What needs to be done: Wherever "avatar" shows up in the records below, copy the whole line.

══════

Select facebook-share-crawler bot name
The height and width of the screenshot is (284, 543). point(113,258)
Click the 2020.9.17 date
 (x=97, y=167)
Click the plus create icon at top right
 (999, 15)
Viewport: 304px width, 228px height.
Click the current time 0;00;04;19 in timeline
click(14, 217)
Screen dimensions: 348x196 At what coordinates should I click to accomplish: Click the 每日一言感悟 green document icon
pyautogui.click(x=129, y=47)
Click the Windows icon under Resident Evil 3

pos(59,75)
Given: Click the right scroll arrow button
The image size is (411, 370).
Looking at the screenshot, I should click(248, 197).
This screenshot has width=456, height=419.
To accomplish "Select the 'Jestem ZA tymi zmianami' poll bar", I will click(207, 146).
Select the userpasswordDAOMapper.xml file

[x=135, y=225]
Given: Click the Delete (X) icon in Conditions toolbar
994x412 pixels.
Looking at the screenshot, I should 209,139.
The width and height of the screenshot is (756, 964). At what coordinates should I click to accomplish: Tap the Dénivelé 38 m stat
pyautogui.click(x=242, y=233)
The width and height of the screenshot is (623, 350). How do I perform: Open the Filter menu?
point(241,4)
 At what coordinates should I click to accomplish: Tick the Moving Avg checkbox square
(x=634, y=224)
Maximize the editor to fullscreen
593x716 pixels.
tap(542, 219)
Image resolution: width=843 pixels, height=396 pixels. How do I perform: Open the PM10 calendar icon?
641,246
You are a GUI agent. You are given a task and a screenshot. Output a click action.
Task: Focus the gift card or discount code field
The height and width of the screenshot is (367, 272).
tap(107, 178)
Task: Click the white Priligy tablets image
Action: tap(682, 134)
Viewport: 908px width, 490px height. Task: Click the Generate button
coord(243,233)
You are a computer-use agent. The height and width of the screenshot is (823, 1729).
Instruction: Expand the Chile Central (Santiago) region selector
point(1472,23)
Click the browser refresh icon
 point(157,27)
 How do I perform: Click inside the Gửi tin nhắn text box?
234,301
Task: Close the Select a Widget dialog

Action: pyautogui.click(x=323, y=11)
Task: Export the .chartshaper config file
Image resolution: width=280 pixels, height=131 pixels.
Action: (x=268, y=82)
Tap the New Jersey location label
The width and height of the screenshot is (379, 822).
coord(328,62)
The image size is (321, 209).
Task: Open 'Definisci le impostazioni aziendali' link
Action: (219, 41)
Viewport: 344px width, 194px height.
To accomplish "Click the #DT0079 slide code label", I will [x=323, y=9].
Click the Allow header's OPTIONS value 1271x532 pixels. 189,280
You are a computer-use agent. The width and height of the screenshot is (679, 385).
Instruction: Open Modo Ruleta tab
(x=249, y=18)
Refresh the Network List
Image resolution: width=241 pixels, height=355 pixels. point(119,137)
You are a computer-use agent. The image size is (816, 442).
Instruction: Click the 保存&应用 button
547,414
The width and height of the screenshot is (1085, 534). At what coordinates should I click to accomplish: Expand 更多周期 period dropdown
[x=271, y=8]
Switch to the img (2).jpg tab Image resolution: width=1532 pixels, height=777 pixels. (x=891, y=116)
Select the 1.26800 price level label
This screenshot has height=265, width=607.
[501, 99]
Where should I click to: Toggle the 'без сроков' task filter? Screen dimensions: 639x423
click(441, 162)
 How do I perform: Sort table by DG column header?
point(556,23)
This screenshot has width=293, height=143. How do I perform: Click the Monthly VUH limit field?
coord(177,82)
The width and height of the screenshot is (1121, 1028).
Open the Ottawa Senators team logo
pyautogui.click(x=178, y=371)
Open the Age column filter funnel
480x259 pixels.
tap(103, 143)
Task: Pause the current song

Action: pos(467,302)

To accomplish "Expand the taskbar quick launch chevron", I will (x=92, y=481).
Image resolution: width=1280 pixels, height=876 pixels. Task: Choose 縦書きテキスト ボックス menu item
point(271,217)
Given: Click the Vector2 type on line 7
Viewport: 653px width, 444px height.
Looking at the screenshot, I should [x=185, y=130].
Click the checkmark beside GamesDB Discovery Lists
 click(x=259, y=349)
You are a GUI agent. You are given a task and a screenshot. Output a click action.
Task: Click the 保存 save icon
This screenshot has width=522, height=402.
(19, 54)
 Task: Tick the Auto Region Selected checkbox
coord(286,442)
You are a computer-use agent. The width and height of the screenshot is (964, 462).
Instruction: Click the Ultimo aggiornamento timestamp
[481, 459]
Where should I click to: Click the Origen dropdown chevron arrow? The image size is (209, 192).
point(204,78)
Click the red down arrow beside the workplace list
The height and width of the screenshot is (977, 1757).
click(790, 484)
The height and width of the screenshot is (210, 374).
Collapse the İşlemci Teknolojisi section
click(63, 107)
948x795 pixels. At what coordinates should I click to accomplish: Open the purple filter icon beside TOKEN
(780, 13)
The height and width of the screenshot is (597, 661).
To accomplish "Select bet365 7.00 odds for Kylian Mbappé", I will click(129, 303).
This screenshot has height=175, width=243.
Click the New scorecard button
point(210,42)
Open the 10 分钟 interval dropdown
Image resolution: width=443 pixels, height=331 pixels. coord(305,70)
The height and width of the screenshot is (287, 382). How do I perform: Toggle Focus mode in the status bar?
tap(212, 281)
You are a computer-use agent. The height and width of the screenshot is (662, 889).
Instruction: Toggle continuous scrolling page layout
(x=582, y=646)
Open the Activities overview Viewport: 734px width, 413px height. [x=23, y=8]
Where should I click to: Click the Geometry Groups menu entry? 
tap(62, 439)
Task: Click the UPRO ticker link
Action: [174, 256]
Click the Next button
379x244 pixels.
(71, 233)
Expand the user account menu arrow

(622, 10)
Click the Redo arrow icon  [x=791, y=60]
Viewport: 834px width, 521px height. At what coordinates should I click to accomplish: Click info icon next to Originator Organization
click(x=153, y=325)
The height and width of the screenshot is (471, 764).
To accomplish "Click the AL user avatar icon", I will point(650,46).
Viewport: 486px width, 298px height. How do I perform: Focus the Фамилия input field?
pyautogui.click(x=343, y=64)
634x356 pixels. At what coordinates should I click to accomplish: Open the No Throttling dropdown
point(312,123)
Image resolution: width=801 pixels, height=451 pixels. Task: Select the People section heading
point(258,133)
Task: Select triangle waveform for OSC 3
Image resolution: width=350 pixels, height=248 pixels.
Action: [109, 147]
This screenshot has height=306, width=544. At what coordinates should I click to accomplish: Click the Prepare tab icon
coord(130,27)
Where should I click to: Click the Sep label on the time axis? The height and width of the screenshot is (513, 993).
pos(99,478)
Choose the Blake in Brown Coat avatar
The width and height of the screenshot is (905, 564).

══════

Completed exercise:
To accomplish "Click the AL user avatar icon", I will point(650,46).
Choose the Blake in Brown Coat avatar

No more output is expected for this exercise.